BEGIN DATA FOR REVIEW

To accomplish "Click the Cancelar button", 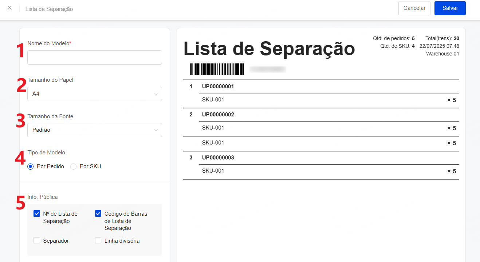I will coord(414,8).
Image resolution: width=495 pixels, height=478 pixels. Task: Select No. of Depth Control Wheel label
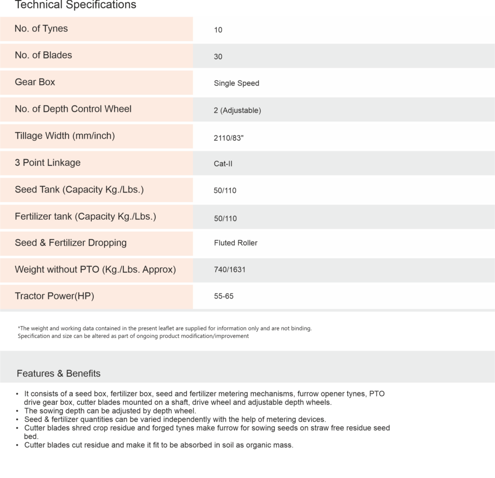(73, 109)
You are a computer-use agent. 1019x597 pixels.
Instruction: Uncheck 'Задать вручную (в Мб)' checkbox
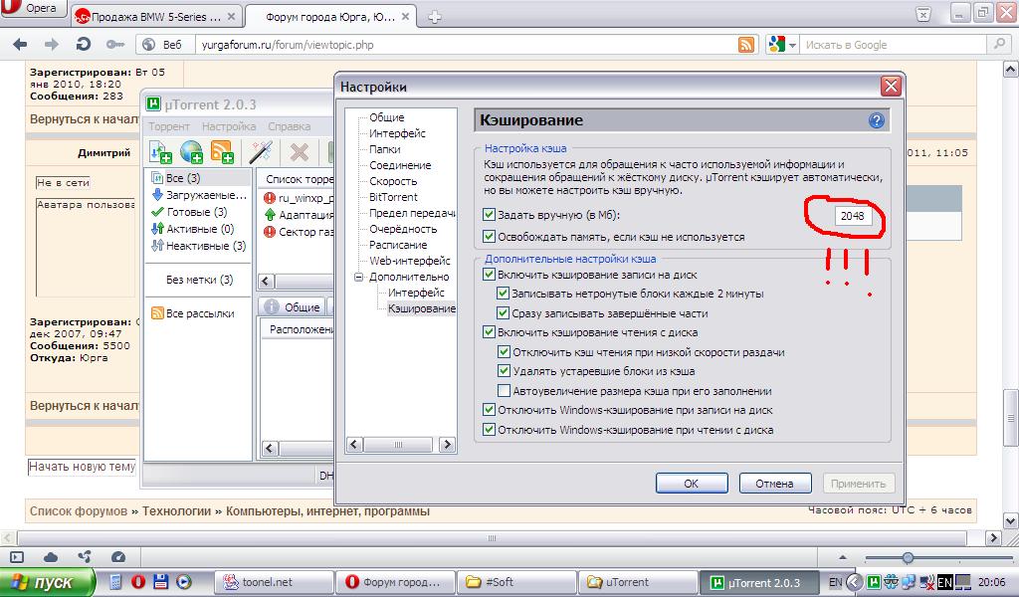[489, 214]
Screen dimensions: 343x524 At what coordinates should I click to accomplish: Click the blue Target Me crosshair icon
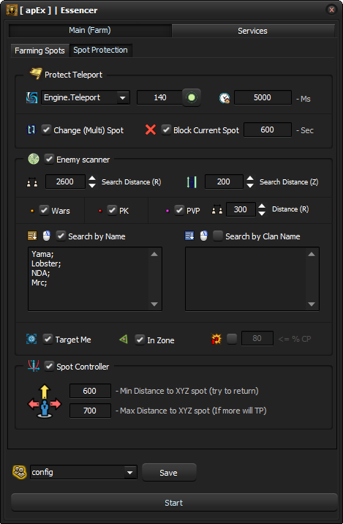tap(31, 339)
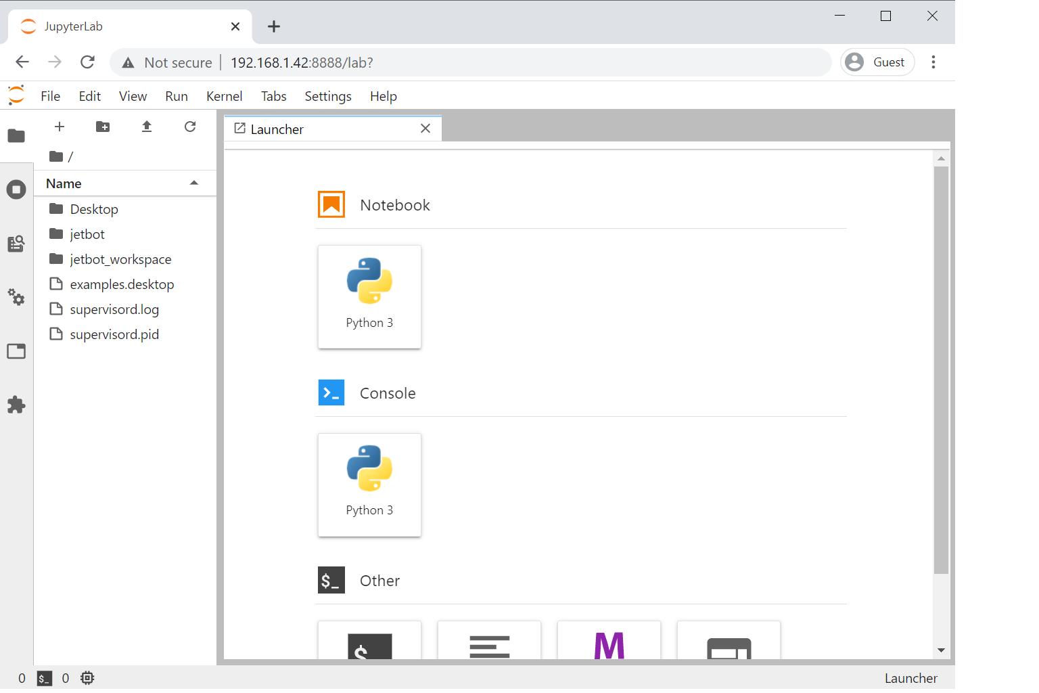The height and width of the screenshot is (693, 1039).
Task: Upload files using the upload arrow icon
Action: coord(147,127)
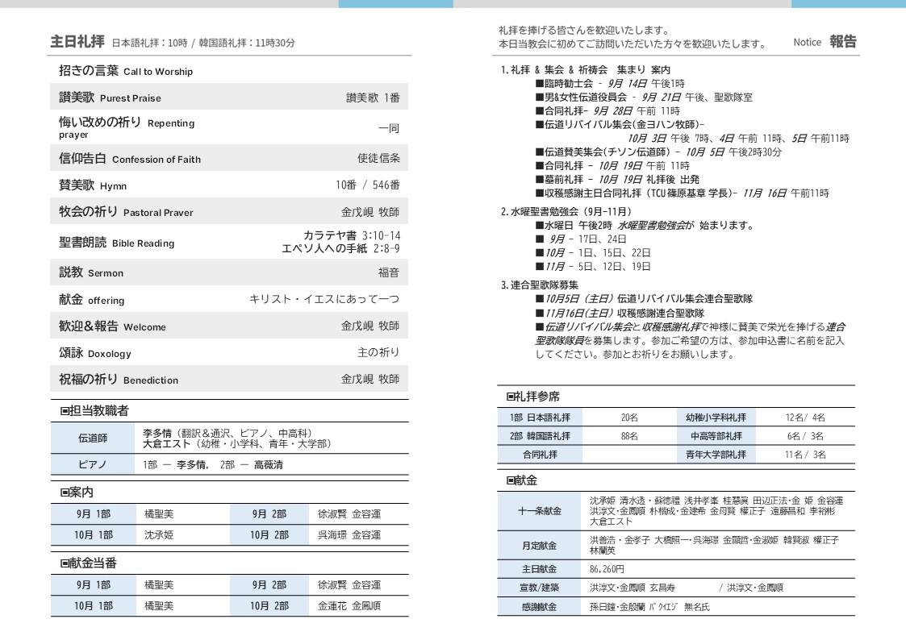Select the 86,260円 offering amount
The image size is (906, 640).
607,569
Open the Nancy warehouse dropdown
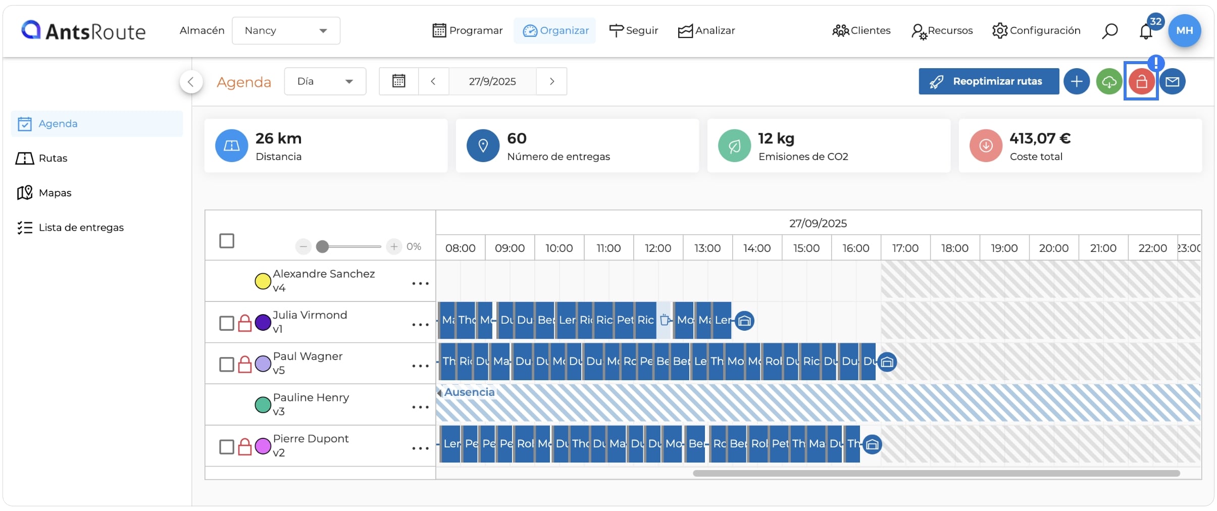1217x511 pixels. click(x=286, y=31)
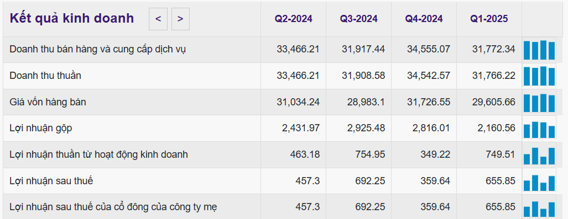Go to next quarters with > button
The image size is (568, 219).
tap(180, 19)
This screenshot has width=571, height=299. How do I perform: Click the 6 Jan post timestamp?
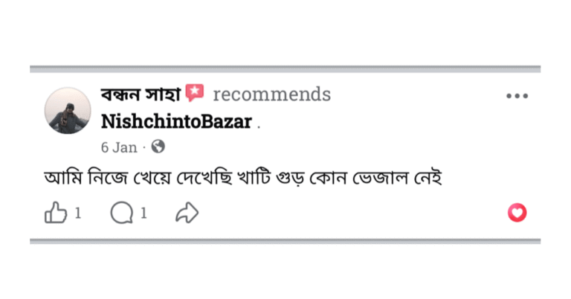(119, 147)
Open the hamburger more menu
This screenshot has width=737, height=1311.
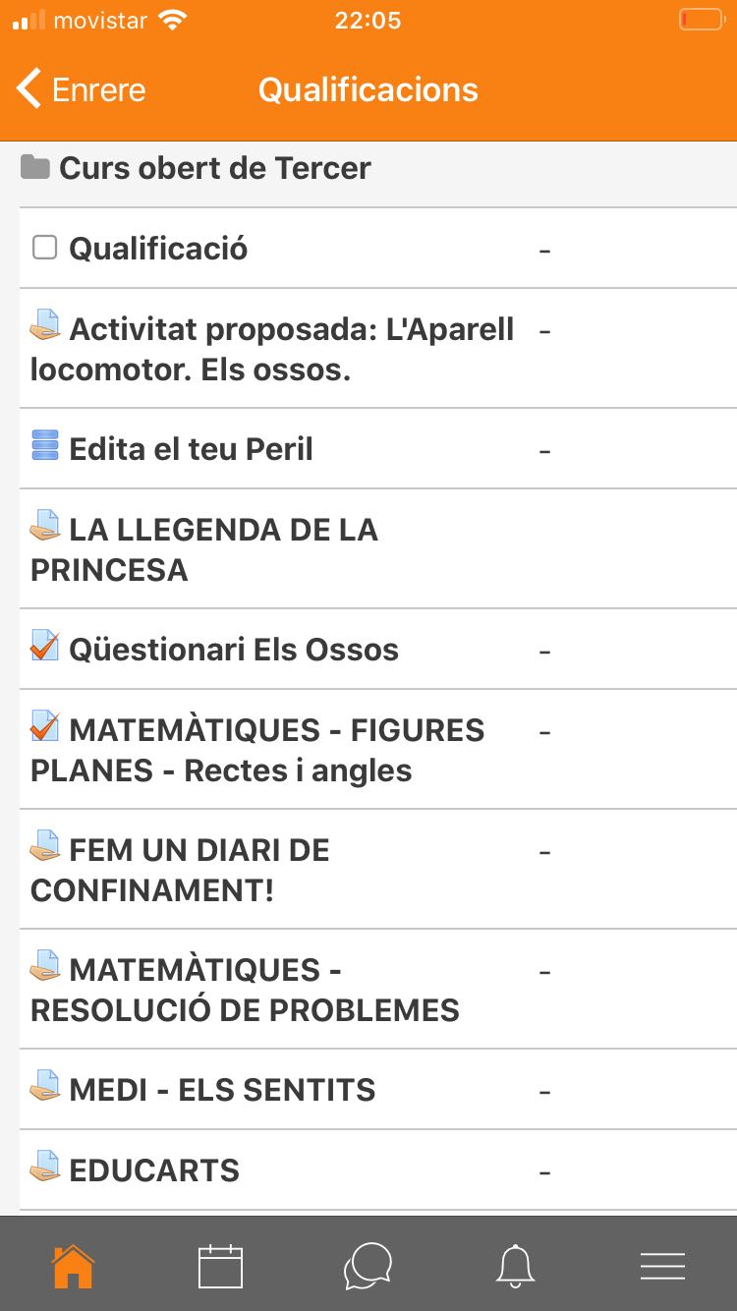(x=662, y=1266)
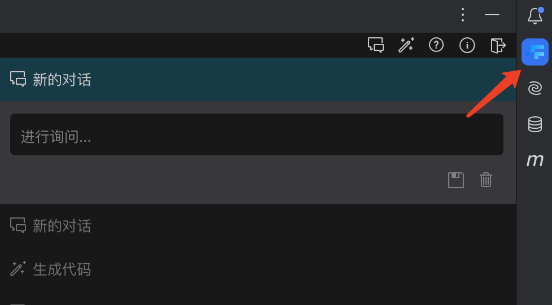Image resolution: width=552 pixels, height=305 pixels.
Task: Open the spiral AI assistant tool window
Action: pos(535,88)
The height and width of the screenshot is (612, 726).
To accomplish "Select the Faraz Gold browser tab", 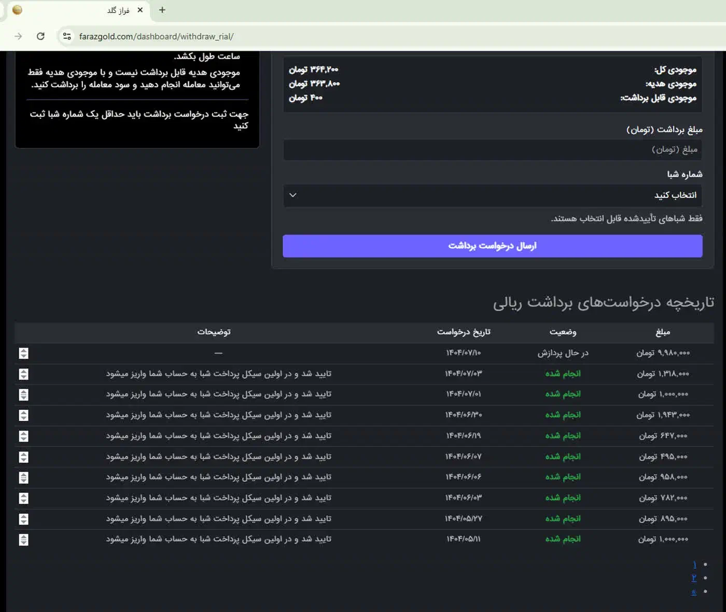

END DATA FOR REVIEW

■ TRY IT
Reproduce the final stretch of lines exactly: the line containing "Open the hamburger more menu" through the last line of the data, both included. Pictures do not belong in the copy.

■ RESULT
Open the hamburger more menu
This screenshot has width=737, height=1311.
(x=662, y=1266)
Image resolution: width=552 pixels, height=305 pixels.
Task: Open the spiral AI assistant tool window
Action: pos(535,88)
The height and width of the screenshot is (612, 726).
To accomplish "Select the Faraz Gold browser tab", 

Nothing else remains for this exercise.